Stored records
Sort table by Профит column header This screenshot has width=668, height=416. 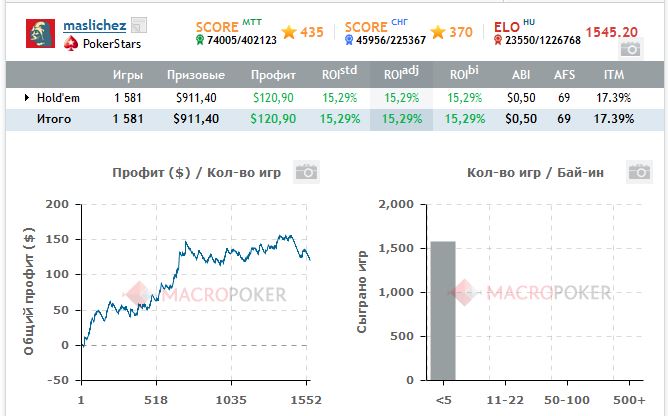pyautogui.click(x=271, y=75)
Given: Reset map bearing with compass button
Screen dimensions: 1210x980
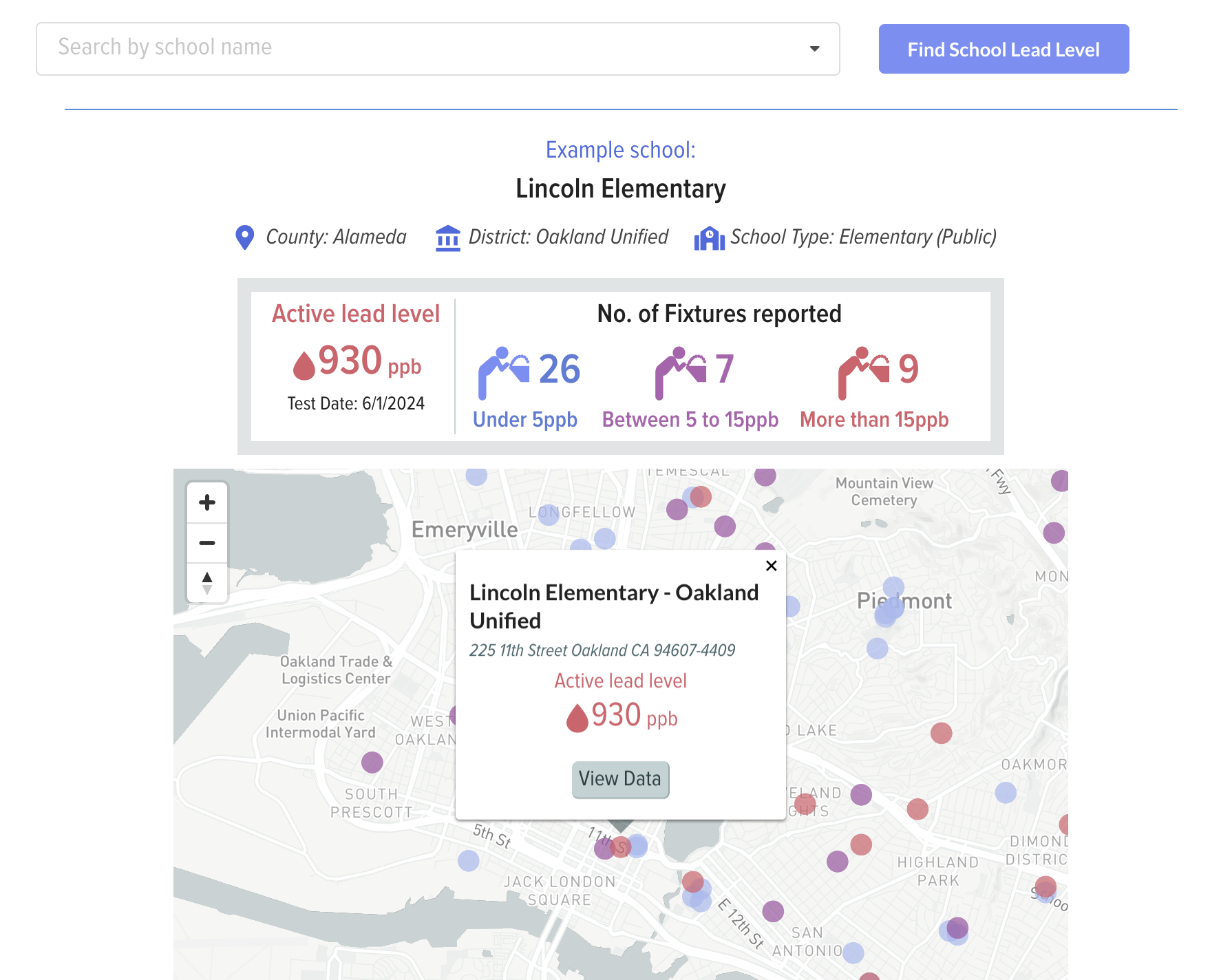Looking at the screenshot, I should point(207,583).
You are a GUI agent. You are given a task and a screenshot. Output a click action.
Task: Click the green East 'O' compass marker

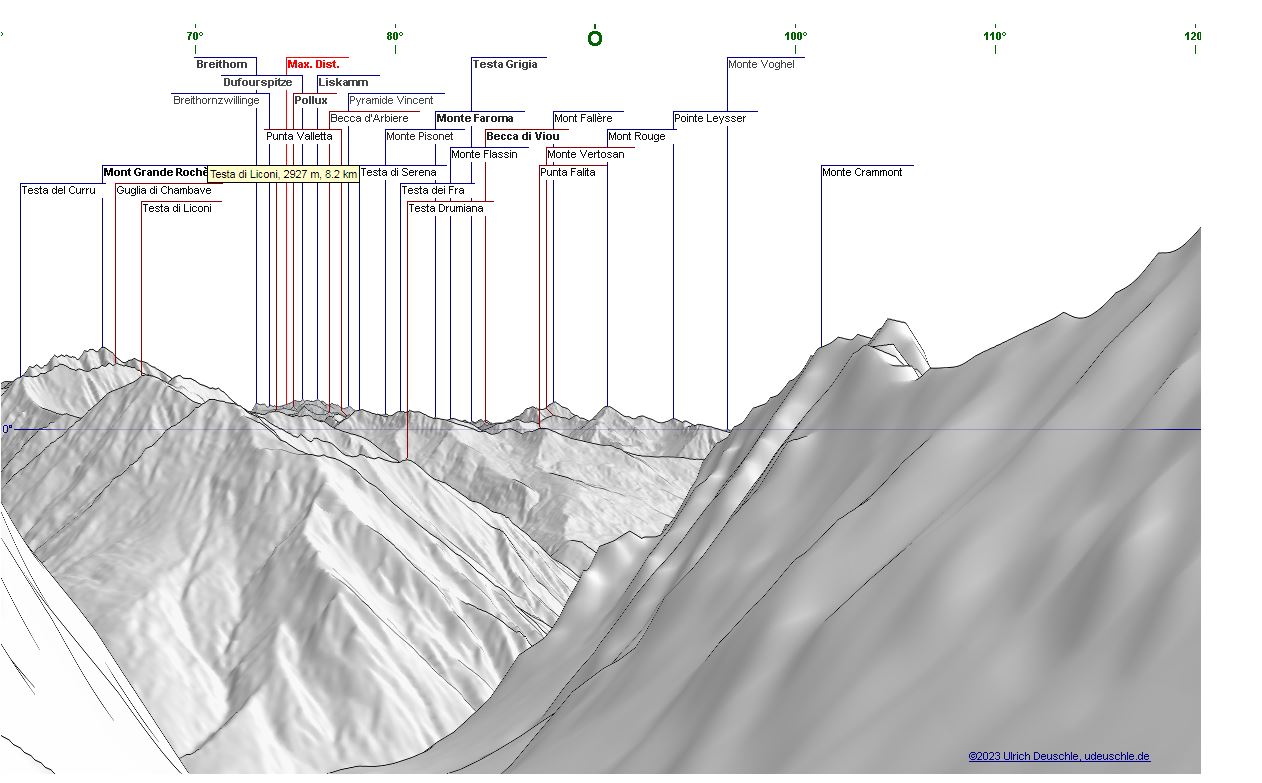click(595, 38)
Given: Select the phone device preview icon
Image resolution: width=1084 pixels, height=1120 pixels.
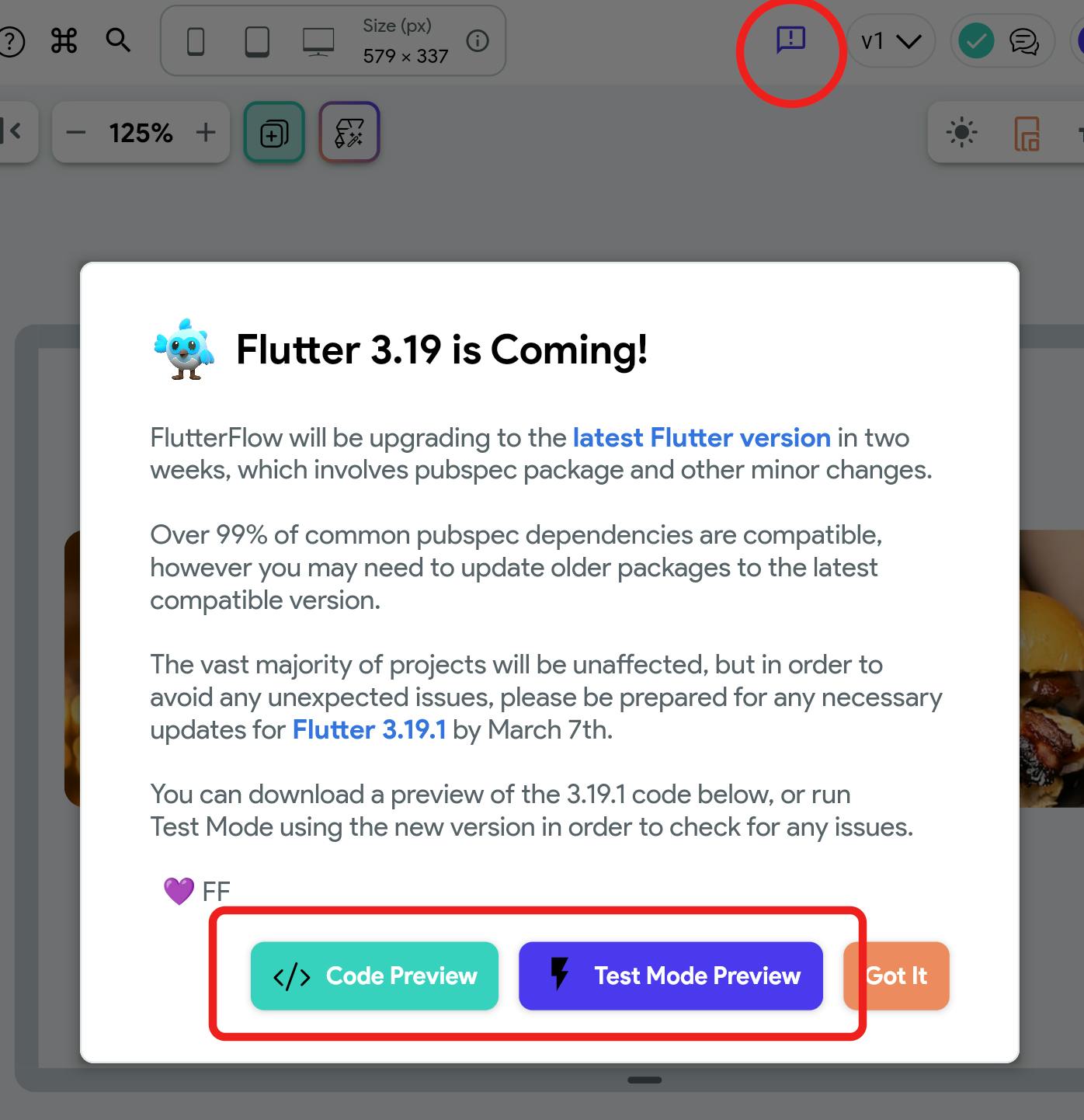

_Instructions for the task_
Give back exactly the lines from the one that contains "Task: Click the green East 'O' compass marker" to the final line of the data above, both included, with all pictures removed.

_Response_
Task: Click the green East 'O' compass marker

click(595, 38)
Given: Select the phone device preview icon
Image resolution: width=1084 pixels, height=1120 pixels.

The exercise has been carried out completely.